Kongrenin atlatılmasını savundu

Öte yandan ABD Dışişleri Bakanı Antony Blinken, İsrail’e acil olarak yapılan tank mühimmatı satışını savundu ve ABD Kongresi’ne İsrail, Ukrayna ve diğer ulusal güvenlik öncelikleri için 100 milyar dolardan fazla yardımın hızla onaylanması çağrısında bulundu.

Bir televizyona konuşan Blinken, İsrail’in Gazze’deki askeri operasyonlarına yönelik ihtiyaçlarının, silah satışı konusunda ABD Kongresi’nden çıkacak sonucu beklememe yönündeki kararı haklı çıkardığını söyledi. Biden yönetimi, ABD Kongresi’nin onayına sunmadan acil durum yetkisini kullanarak İsrail’e yaklaşık 14 bin tank mermisinin satışına onay vermişti.

Blinken, “İsrail şu anda Hamas ile savaş halinde. Biz de İsrail’in Hamas’a karşı kendini savunmak için ihtiyaç duyduğu şeylere sahip olduğundan emin olmak istiyoruz” İfadelerini kullandı. Tank mühimmatıyla ilgili desteğin İsrail’e yapılan askeri satışların sadece küçük bir bölümünü oluşturduğunu belirten Blinken, geri kalanının Kongre incelemesine tabi olduğunu kaydetti.

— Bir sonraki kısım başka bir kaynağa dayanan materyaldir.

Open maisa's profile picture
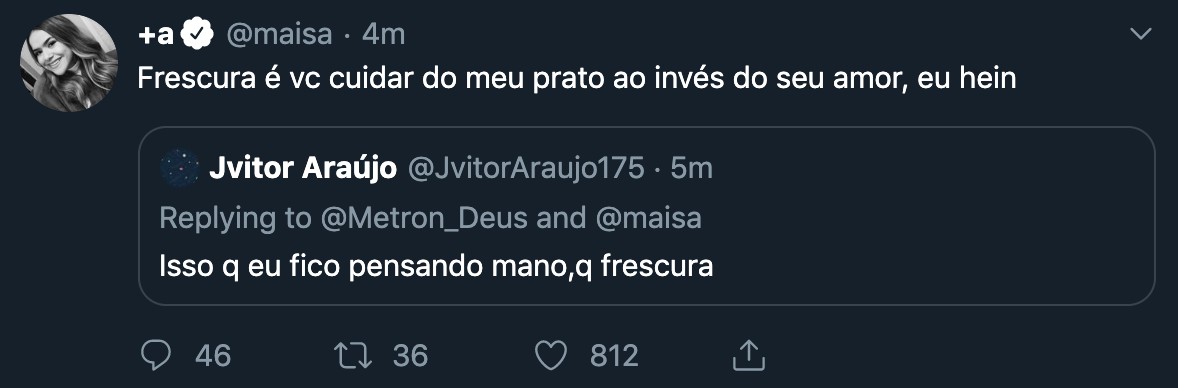 (x=69, y=62)
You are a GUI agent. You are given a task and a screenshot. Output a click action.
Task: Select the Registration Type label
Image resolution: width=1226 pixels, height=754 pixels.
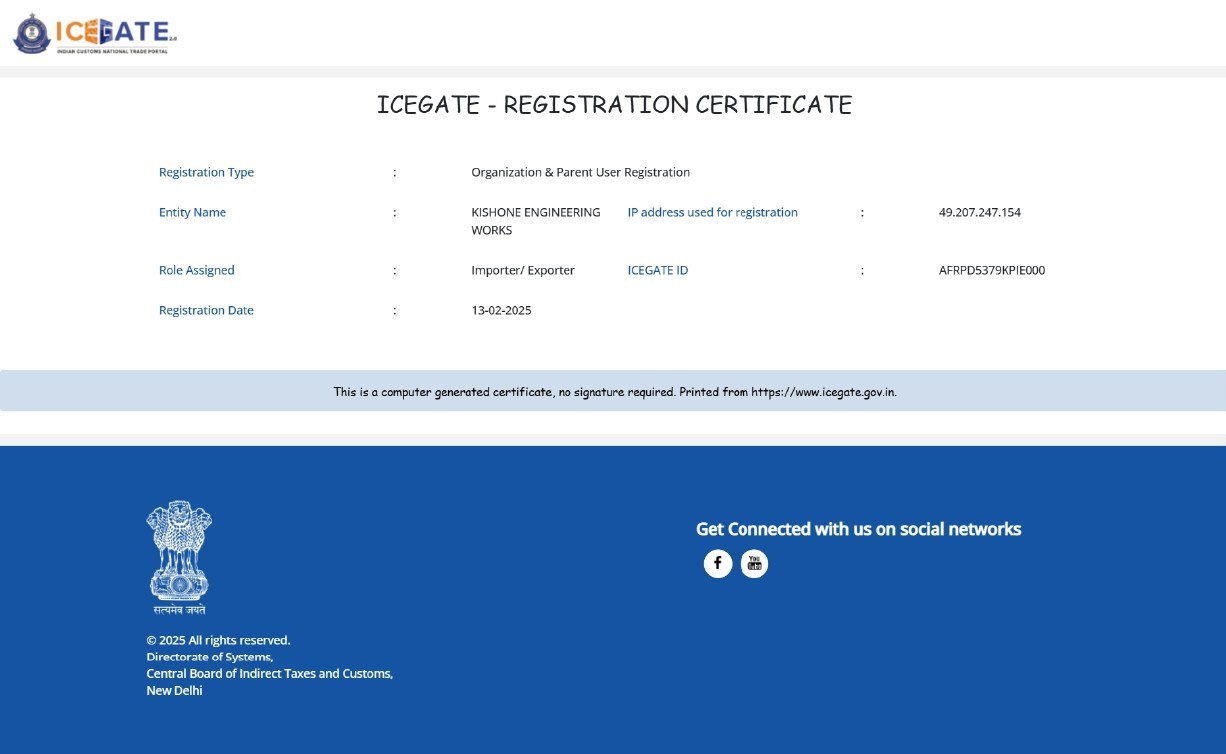206,172
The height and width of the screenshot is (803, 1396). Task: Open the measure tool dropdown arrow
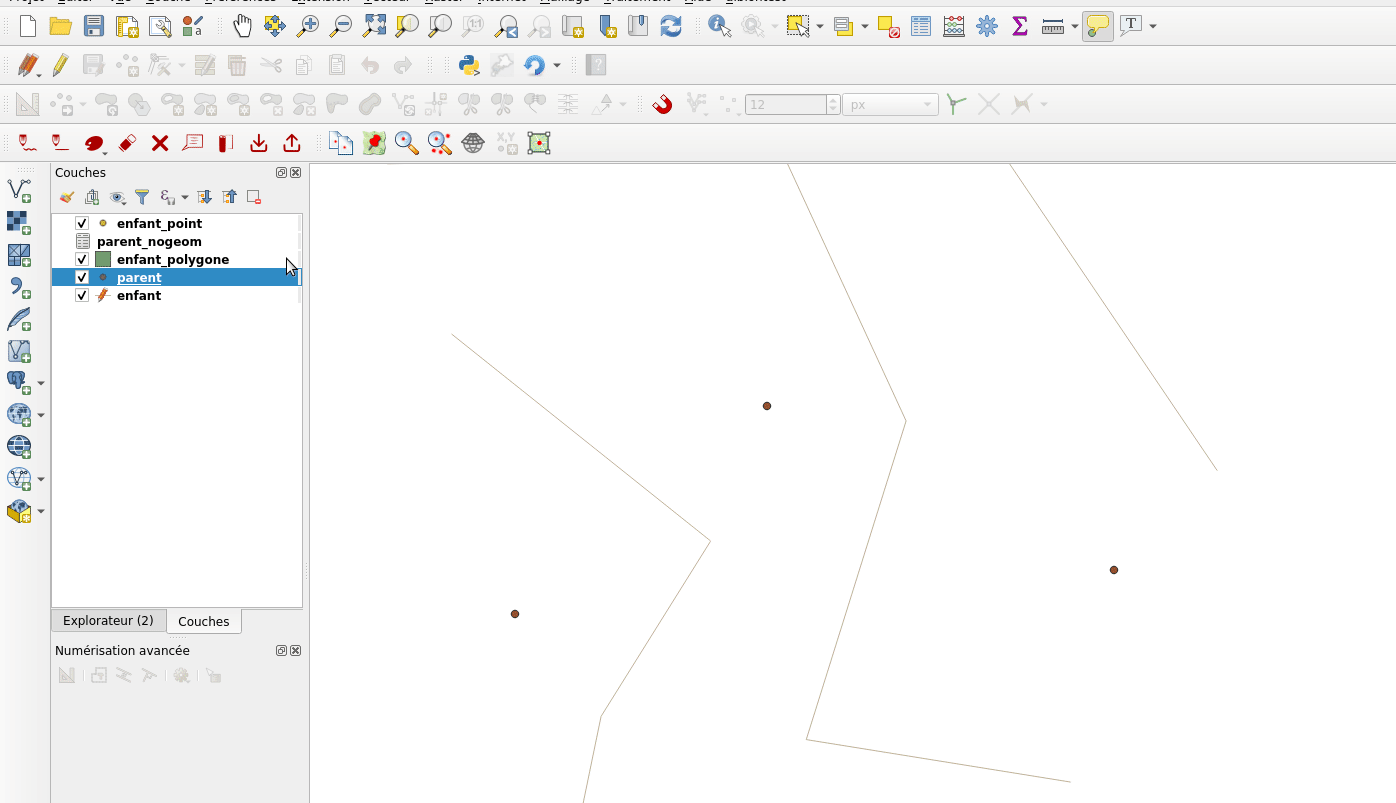[x=1075, y=26]
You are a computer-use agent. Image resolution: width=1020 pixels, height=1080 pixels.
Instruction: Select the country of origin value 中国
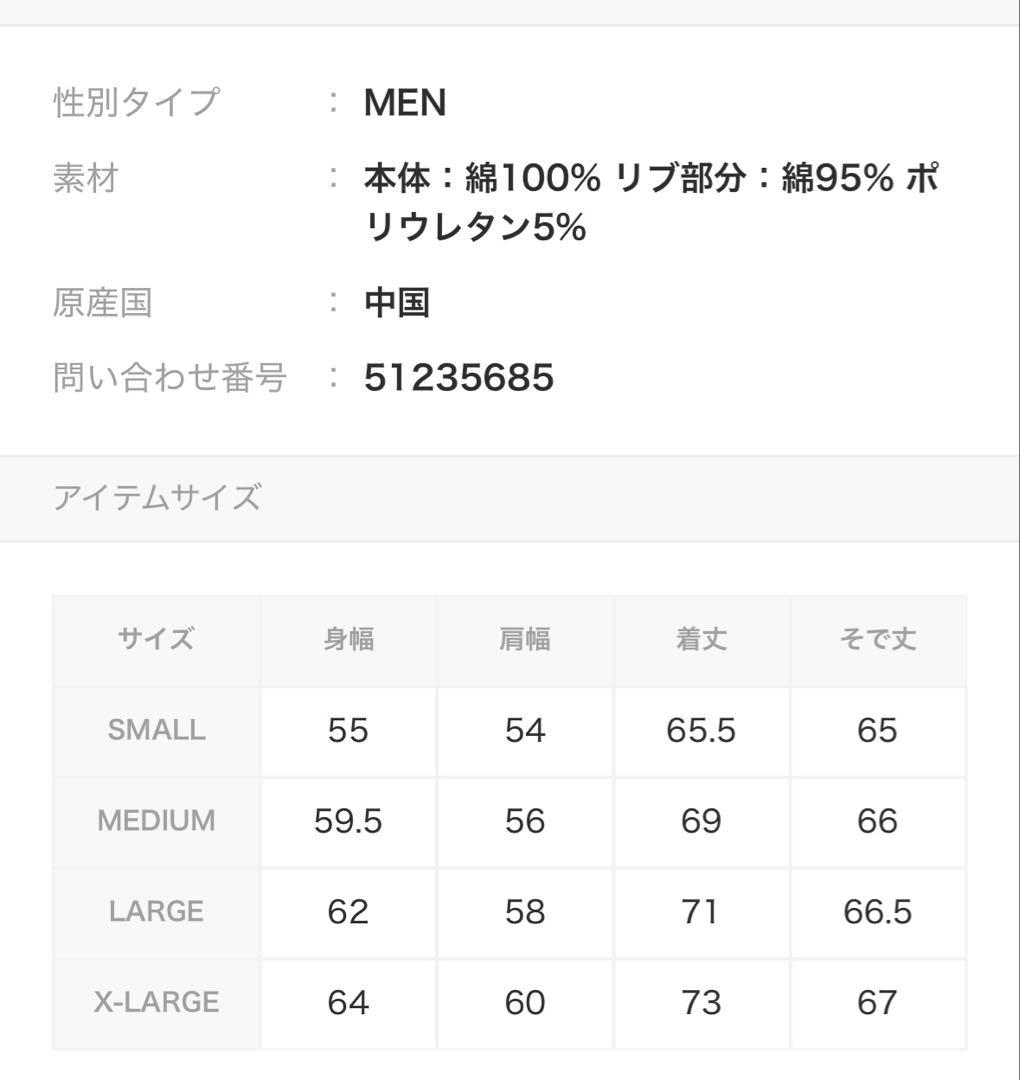click(397, 303)
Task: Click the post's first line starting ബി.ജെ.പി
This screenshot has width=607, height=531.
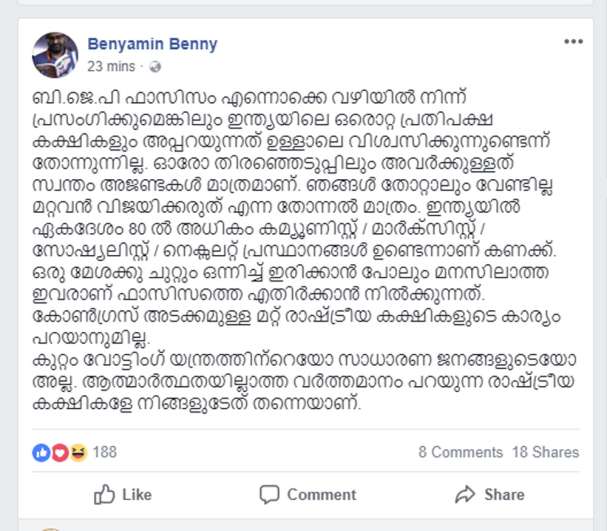Action: pos(250,98)
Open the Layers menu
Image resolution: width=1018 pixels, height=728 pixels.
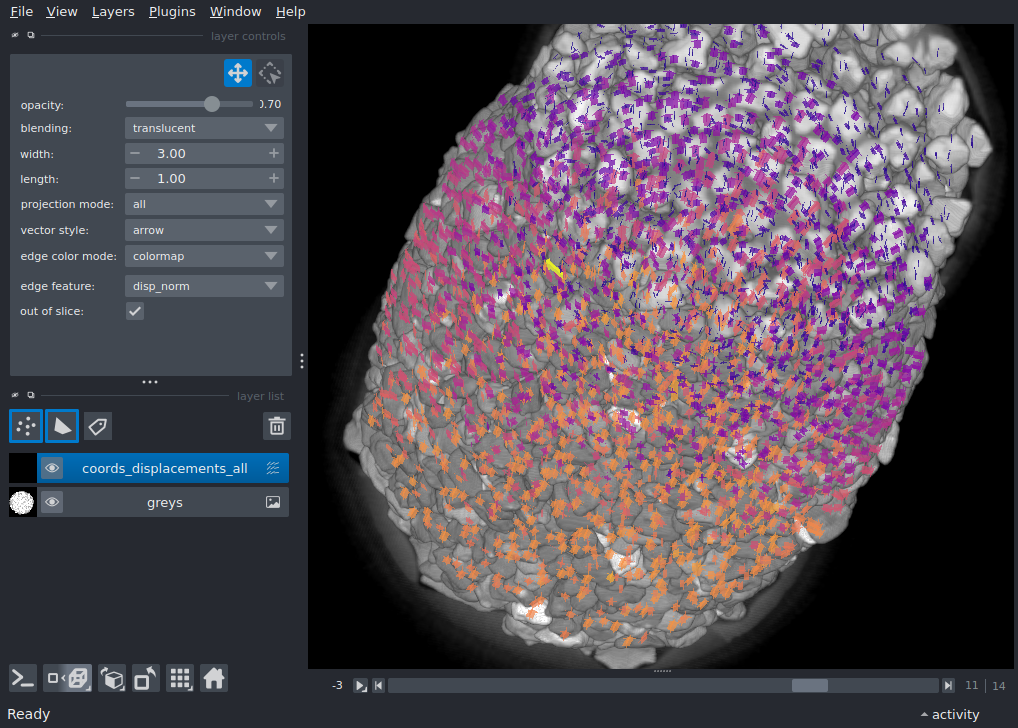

İsrail, Ukrayna ve diğer ulusal güvenlik öncelikleri için 100 milyar dolardan fazla yardımın hızla onaylanması çağrısında bulunan Blinken, ABD Başkanı Joe Biden’ın bu konuda önemli tavizler vermeye hazır olduğunu söylediğini belirtti. Ukraynalılar için “fonların tükenmekte olduğu” göz önüne alındığında, Ukrayna için risklerin yüksek olduğunu aktaran Blinken, şunları kaydetti: “Şimdi gerçekten adım atma zamanı çünkü atmazsak ne olacağını biliyoruz. (Rusya Devlet Başkanı Vladimir) Putin cezasız bir şekilde ilerleyebilecek ve onun Ukrayna’da durmayacağını biliyoruz.”

ABD’nin Netanyahu’ya 10 milyar dolar daha vermesi sorumsuzluk olur”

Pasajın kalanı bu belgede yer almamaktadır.